The representation quality of the variables on the factor map is referred to as Cos2 (Fig 4), indicated that plant height, total number of pods per plant and grain yield exhibited the greatest contribution to total variation, where as 100 grain weight and primary branches per plant contributed the least to the principal components. This finding is corroborated by the research conducted by
Mahalingam et al., (2020). The variables strongly associated with PC1 (Dim.1) and PC2 (Dim.2) are pivotal in elucidating the variability within the dataset. Conversely, variables with weak or negligible association with the principal components contributed minimally and may be excluded to simplify the analysis without compromising interpretability.

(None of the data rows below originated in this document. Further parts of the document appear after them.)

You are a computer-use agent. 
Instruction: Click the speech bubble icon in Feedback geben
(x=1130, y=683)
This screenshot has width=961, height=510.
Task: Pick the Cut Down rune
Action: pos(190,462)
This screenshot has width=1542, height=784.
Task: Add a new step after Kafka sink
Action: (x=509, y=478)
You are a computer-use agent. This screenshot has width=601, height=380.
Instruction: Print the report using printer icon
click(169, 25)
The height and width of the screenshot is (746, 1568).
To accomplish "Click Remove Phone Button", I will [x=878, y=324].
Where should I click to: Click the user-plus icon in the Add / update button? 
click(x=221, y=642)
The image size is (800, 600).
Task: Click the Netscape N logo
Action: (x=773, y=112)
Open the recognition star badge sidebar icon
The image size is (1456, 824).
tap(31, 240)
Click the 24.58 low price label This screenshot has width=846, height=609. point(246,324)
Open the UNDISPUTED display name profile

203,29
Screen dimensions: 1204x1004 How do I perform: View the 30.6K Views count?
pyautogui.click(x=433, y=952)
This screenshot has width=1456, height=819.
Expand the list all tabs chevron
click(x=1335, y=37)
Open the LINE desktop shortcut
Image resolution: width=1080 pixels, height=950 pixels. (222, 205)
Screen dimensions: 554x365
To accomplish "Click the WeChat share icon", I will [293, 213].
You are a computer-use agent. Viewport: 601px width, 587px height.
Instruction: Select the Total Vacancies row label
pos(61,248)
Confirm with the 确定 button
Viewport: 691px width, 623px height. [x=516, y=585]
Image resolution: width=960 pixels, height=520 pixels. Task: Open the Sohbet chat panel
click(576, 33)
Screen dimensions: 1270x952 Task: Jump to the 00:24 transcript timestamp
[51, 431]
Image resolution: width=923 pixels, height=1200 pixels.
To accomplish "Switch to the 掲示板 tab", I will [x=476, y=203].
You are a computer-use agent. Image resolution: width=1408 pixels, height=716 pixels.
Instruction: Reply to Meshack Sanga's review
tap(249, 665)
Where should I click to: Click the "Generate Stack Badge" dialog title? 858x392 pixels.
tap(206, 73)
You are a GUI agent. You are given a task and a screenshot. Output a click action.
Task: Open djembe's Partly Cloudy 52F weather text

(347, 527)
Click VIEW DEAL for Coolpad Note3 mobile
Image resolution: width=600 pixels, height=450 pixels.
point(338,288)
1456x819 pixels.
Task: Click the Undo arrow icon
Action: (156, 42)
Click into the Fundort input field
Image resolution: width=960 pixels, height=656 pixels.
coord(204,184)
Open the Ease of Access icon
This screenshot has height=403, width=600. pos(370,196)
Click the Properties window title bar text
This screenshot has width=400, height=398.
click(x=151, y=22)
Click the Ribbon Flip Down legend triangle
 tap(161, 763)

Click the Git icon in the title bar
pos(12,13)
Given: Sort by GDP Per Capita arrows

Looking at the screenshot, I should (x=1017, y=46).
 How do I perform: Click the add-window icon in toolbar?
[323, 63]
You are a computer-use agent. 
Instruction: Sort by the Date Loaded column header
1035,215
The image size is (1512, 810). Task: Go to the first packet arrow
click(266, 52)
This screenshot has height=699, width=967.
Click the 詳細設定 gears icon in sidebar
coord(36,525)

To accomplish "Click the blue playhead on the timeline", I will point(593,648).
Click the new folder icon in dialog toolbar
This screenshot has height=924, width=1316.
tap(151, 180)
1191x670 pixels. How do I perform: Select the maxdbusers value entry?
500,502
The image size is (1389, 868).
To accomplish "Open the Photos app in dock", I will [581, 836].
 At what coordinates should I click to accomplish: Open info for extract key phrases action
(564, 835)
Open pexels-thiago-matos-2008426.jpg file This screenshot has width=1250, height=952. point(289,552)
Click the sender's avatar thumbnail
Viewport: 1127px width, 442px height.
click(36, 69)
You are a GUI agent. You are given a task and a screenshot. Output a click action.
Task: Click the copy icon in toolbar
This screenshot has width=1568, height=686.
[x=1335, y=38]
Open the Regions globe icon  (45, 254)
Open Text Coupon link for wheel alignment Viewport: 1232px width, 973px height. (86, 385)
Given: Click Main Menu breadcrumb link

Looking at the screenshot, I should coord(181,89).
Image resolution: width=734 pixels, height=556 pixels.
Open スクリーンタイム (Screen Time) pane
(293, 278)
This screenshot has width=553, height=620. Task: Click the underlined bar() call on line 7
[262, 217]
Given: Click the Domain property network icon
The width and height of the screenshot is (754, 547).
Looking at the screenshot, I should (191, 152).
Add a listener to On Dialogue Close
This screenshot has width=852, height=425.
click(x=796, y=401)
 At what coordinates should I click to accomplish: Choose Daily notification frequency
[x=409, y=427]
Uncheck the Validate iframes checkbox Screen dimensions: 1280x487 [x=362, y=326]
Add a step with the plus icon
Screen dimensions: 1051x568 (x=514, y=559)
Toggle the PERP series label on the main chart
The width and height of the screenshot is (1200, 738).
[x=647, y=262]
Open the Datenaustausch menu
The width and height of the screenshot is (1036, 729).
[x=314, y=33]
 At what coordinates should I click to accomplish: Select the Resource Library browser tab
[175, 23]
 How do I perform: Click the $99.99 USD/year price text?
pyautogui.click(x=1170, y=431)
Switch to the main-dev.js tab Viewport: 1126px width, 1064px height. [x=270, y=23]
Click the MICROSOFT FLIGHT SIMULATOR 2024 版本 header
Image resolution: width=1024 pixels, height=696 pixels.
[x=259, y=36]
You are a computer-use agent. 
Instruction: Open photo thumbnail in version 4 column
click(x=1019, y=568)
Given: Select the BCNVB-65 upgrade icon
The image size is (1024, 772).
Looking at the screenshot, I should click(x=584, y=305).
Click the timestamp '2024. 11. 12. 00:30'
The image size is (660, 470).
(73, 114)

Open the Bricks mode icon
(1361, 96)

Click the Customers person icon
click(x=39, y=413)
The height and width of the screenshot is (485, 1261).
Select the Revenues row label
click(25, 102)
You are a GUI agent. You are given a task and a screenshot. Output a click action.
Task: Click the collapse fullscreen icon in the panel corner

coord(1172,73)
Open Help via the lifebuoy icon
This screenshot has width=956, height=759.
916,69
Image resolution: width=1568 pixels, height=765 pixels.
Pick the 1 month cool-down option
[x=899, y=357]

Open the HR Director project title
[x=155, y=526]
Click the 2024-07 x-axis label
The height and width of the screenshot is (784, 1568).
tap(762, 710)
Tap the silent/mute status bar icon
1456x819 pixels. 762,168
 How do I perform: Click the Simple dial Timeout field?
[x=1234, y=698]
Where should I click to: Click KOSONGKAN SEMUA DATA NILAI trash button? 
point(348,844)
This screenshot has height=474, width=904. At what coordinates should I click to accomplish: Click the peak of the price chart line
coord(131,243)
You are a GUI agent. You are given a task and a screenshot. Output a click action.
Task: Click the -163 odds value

In this present study, the integration of biplot analysis and attribute significance facilitated the construction of unified biplot, wherein attributes exhibiting similar cos2 scores were represented by analogous color codes (Fig 5). Attributes with high cos2 values, notably plant height and grain yield, were depicted in green, indicating their strong contribution to the principal components. In contrast, attributes with moderate cos2 values, including the total number of pods and 100 seed weight, are illustrated in orange, reflecting their intermediate influence. Finally, attributes with low cos2 values, namely primary branches per plant and days to 50% flowering, were represented in black, signifying their limited contribution to the principal components. Consequently, primary branches per plant and days to 50% flowering were identified as traits of lesser importance in explaining the overall variability. These findings are consistent with the results reported by
Nayak et al., (2021).
Genetic diversity analysis
K-means clustering is a centroid- based, non-hierarchical classification technique used to partition n genotypes into k distinct cluster, wherein each genotype is assigned to the cluster with the nearest mean. In this method, ‘K’ represents predefined number of clusters and genotypes are grouped by minimizing within cluster variance while maximizing inter-cluster divergence
(Kanavi et al., 2020).
In the present investigation, K-means cluster analysis was performed, resulting in the classification of genotypes into four distinct cluster, illustrated in Fig 6 and Fig 7. Earlier studies by
Mohan et al., (2021) and
Kanavi et al., (2020) reported the formation of four and seven cluster groups respectively, in greengram. Cluster II comprised the highest number of genotypes (43), predominantly characterized by increased plant height, Cluster I included 36 genotypes, most of which exhibited moderate to high yield. Cluster III consisted 13 genotypes, all identified as high-yielding, whereas cluster plot IV contained 15 genotypes that were primarily characterized by low yielding (Table 3). The high-yielding genotypes in cluster III, namely VBN (Gg)2, VGG 20-088, VGG 20-232, VGG 20-233, VGG 20-069, VGG 20-230, VGG 20-092, VGG 20-068, VGG 20-234, VGG 20-071, VGG 20-010, VGG 20-091 and VGG 20-066, were identified as promising candidate for multi-location trials aimed at assessing their adaptablility and suitability for variety release. To enhance crop adoption, it is crucial to select diverse parental lines based on component traits
(Katiyar et al., 2020). The distribution of genotypes derived from diverse parental crosses across multiple clusters indicates a weak association between genetic divergence and geographical origin. Similar conclusions have been drawn by
Katiyar et al., (2009) and
Singh et al., (2013), who emphasized that a high degree of genetic diversity is critical for generating substantial variability and achieving effective genetic gains through selection.